Anna’s picture captured a happy moment of her childhood, before WWII broke out.
During the war, Anna lived in a ghetto in Zhitomir. She and her sister escaped death when they left the ghetto and walked dozens of kilometers to bring food for their family, only to hear the following day of a pogrom in the ghetto during which thousands of Jews were killed.
Among them were their parents. Anna’s brother was also killed after being sent to the Red Army.
Michal said her grandmother’s happy memories “almost disappeared and were replaced by the suffering and pain which she experienced,” inspiring her desire to immortalize the picture as a symbol of Anna’s happy childhood years. Quoting French playwright Alfred Capus, she said: “The best memories are those which we have forgotten.”
The picture of Anna was one of 11 selected to be displayed in color at the Haatika coffee shop in Beersheba, which hosts various exhibitions throughout the year.
The old, mostly low-quality black-and-white photos were displayed side-by-side with the new, high-quality color versions and texts of the stories behind the images.
In addition, 50 pictures, slides and films were selected for digitization.
A picture submitted by mechanical engineering student Assaf Alon was also selected for the exhibition. He only discovered the photo of his grandfather Arie Eichenbaum when the latter died two months ago.
Born in Warsaw, Eichenbaum fled eastward to Russia in September 1939 together with his sister and mother, finding refuge in a corn farm in Siberia, where they remained until the end of the war. His father was recruited to the Red Army and survived, and they all returned to Poland after the war, only to discover that the rest of their family had been killed at the Treblinka extermination camp and in the Warsaw Ghetto Uprising.

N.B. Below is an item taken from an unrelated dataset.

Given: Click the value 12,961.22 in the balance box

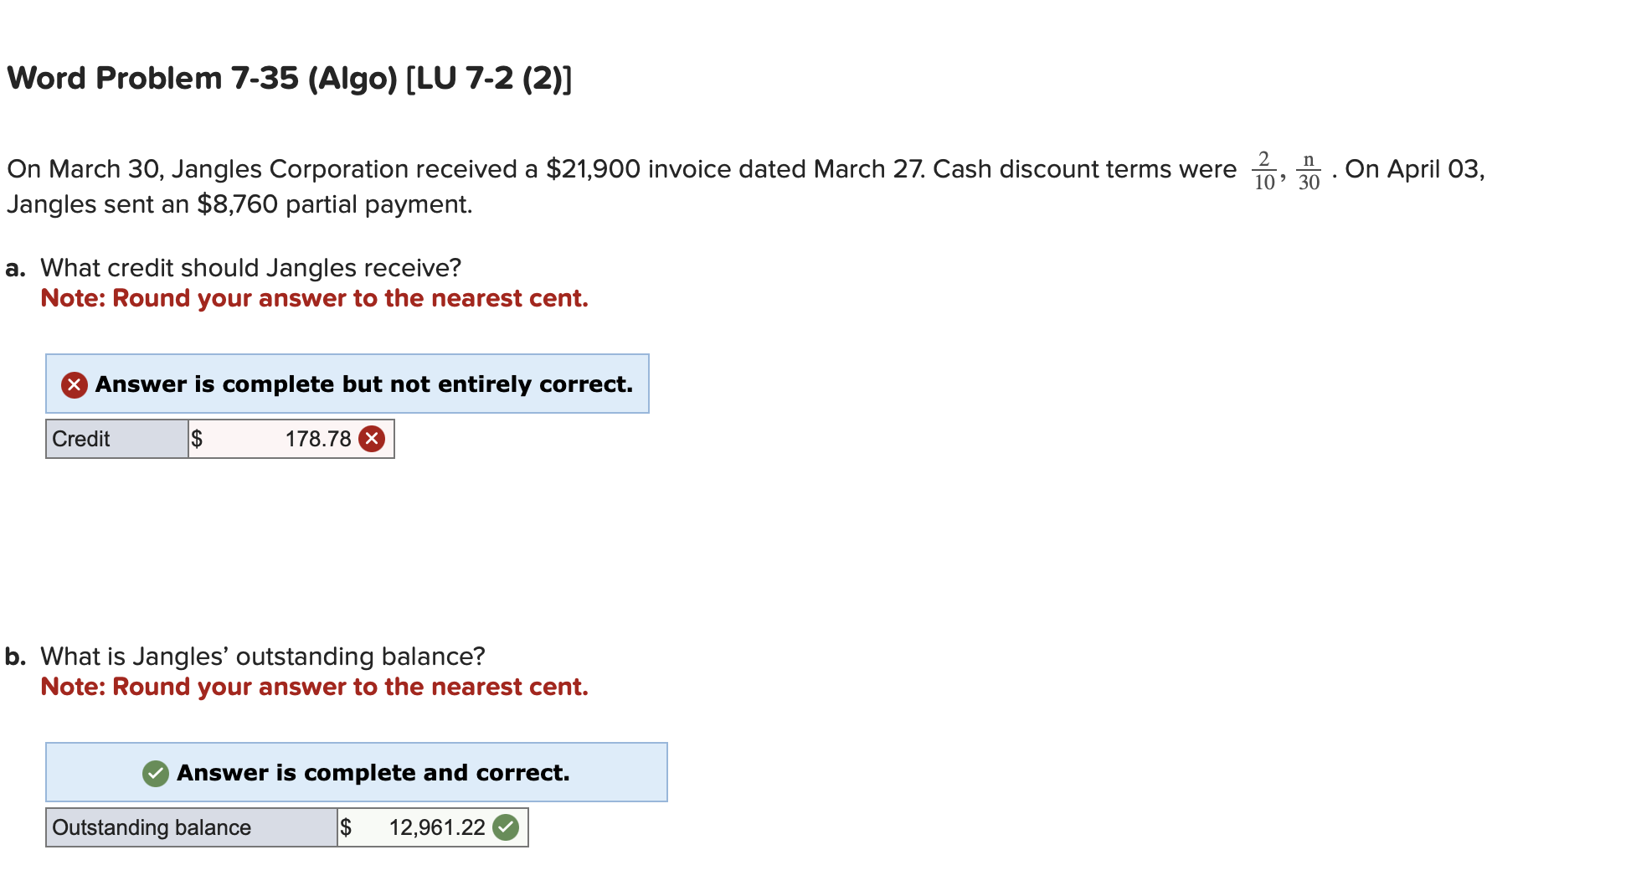Looking at the screenshot, I should click(x=438, y=827).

After living in a refugee camp in Germany, Eichenbaum moved to the US with his family and eventually fulfilled his dream of moving to Israel in 1964, when he accepted a job with Israel Aerospace Industries Ltd and helped found ELTA Systems Ltd. Alon’s picture shows his father sitting on his grandfather’s shoulders next to a Fouga Magister aircraft, during a family day at the workplace in 1970.
His father would go on to fly that model of aircraft many times as a pilot in the Israel Air Force. In 2010, Alon’s father also began working at ELTA. “I will be the third generation of engineers in my family,” said Alon.
Pola Ovrutski, director of Hillel at Ben-Gurion University, said that the project serves Hillel Israel’s mission to strengthen the Jewish identity of Israeli students and to deepen their sense of belonging to the Jewish people.
“The digitized images will be preserved for future generations and will provide a platform for the stories of Jewish families, mainly from eastern Europe and the former Soviet Union, during the Holocaust and WWII and in the years between the war and the establishment of the state [of Israel],” Ovrutski said.
As part of the project, postcards will be designed from each picture – one side featuring the old image and the other side the restored one – with the story printed along the lines reserved for text. The postcards will be sold at a price of NIS 2 each at the Hillel offices of Ben-Gurion University and on the organization’s website.